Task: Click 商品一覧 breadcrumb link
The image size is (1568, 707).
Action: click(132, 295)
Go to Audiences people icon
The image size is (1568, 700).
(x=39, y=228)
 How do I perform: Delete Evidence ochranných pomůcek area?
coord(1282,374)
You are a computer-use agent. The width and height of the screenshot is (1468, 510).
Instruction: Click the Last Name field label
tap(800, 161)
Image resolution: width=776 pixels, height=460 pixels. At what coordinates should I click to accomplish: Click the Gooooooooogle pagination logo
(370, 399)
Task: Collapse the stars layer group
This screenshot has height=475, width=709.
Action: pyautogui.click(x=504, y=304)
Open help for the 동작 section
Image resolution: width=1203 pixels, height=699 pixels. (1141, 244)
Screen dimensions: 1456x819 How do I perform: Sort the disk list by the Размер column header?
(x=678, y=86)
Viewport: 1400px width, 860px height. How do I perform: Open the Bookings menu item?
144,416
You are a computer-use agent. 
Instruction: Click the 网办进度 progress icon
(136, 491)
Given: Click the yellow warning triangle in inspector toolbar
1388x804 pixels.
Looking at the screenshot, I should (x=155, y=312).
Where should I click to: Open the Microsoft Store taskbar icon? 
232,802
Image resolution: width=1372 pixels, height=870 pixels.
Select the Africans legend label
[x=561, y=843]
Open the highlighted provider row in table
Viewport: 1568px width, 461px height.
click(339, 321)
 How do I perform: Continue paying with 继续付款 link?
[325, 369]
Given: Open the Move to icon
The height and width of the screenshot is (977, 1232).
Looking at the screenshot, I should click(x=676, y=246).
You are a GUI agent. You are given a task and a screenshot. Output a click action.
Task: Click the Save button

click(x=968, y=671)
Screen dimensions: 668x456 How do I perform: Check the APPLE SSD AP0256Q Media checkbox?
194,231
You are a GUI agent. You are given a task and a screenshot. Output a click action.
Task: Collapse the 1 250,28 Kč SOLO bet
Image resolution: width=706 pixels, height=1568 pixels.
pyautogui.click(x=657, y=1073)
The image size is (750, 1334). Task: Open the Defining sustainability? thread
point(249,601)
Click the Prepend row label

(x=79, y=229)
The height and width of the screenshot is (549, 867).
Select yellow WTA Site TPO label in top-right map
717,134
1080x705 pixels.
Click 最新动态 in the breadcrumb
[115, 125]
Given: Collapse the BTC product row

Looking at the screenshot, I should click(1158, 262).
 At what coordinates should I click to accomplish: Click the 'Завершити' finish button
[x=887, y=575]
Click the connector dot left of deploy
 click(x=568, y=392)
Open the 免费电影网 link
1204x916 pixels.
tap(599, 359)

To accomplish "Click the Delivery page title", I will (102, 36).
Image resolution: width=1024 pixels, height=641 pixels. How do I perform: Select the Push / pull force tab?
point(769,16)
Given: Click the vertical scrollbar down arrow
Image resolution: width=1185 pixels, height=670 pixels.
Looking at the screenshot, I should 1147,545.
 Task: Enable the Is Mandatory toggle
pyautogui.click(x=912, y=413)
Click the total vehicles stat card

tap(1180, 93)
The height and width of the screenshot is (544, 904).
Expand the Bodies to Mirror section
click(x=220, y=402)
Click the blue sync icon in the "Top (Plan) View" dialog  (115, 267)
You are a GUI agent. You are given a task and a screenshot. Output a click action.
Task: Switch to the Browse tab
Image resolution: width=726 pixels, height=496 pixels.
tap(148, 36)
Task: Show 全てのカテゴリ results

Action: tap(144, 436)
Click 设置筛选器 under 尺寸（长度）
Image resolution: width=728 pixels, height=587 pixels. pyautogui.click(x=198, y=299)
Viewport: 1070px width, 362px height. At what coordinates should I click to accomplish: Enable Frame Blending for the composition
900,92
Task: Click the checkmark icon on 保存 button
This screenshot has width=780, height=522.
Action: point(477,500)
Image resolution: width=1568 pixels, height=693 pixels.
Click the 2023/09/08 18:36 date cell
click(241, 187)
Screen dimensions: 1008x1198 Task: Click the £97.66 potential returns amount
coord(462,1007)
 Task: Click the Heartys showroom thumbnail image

**The request**
Update the listing above by replacing "Instruction" with "Command" throughout, leaving everything else unchanged.

**The completed task**
Task: Click 商品一覧 breadcrumb link
The image size is (1568, 707).
Action: click(132, 295)
Go to Audiences people icon
The image size is (1568, 700).
(x=39, y=228)
 How do I perform: Delete Evidence ochranných pomůcek area?
coord(1282,374)
You are a computer-use agent. The width and height of the screenshot is (1468, 510).
Command: Click the Last Name field label
tap(800, 161)
Image resolution: width=776 pixels, height=460 pixels. At what coordinates should I click to accomplish: Click the Gooooooooogle pagination logo
(370, 399)
Task: Collapse the stars layer group
This screenshot has height=475, width=709.
Action: pyautogui.click(x=504, y=304)
Open help for the 동작 section
Image resolution: width=1203 pixels, height=699 pixels. (1141, 244)
Screen dimensions: 1456x819 How do I perform: Sort the disk list by the Размер column header?
(x=678, y=86)
Viewport: 1400px width, 860px height. How do I perform: Open the Bookings menu item?
144,416
You are a computer-use agent. 
Command: Click the 网办进度 progress icon
(136, 491)
Given: Click the yellow warning triangle in inspector toolbar
1388x804 pixels.
Looking at the screenshot, I should (x=155, y=312).
Where should I click to: Open the Microsoft Store taskbar icon? 
232,802
Image resolution: width=1372 pixels, height=870 pixels.
Select the Africans legend label
[x=561, y=843]
Open the highlighted provider row in table
Viewport: 1568px width, 461px height.
click(339, 321)
 How do I perform: Continue paying with 继续付款 link?
[325, 369]
Given: Open the Move to icon
The height and width of the screenshot is (977, 1232).
Looking at the screenshot, I should click(x=676, y=246).
You are a GUI agent. You are given a task and a screenshot. Output a click action.
Task: Click the Save button

click(x=968, y=671)
Screen dimensions: 668x456 How do I perform: Check the APPLE SSD AP0256Q Media checkbox?
194,231
You are a GUI agent. You are given a task and a screenshot. Output a click action.
Task: Collapse the 1 250,28 Kč SOLO bet
Image resolution: width=706 pixels, height=1568 pixels.
pyautogui.click(x=657, y=1073)
The image size is (750, 1334). Task: Open the Defining sustainability? thread
point(249,601)
Click the Prepend row label

(x=79, y=229)
The height and width of the screenshot is (549, 867).
Select yellow WTA Site TPO label in top-right map
717,134
1080x705 pixels.
Click 最新动态 in the breadcrumb
[115, 125]
Given: Collapse the BTC product row

Looking at the screenshot, I should click(1158, 262).
 At what coordinates should I click to accomplish: Click the 'Завершити' finish button
[x=887, y=575]
Click the connector dot left of deploy
 click(x=568, y=392)
Open the 免费电影网 link
1204x916 pixels.
tap(599, 359)

To accomplish "Click the Delivery page title", I will (102, 36).
Image resolution: width=1024 pixels, height=641 pixels. How do I perform: Select the Push / pull force tab?
point(769,16)
Given: Click the vertical scrollbar down arrow
Image resolution: width=1185 pixels, height=670 pixels.
Looking at the screenshot, I should 1147,545.
 Task: Enable the Is Mandatory toggle
pyautogui.click(x=912, y=413)
Click the total vehicles stat card

tap(1180, 93)
The height and width of the screenshot is (544, 904).
Expand the Bodies to Mirror section
click(x=220, y=402)
Click the blue sync icon in the "Top (Plan) View" dialog  (115, 267)
You are a GUI agent. You are given a task and a screenshot. Output a click action.
Task: Switch to the Browse tab
Image resolution: width=726 pixels, height=496 pixels.
tap(148, 36)
Task: Show 全てのカテゴリ results

Action: tap(144, 436)
Click 设置筛选器 under 尺寸（长度）
Image resolution: width=728 pixels, height=587 pixels. pyautogui.click(x=198, y=299)
Viewport: 1070px width, 362px height. At what coordinates should I click to accomplish: Enable Frame Blending for the composition
900,92
Task: Click the checkmark icon on 保存 button
This screenshot has width=780, height=522.
Action: point(477,500)
Image resolution: width=1568 pixels, height=693 pixels.
Click the 2023/09/08 18:36 date cell
click(241, 187)
Screen dimensions: 1008x1198 Task: Click the £97.66 potential returns amount
coord(462,1007)
 Task: Click the Heartys showroom thumbnail image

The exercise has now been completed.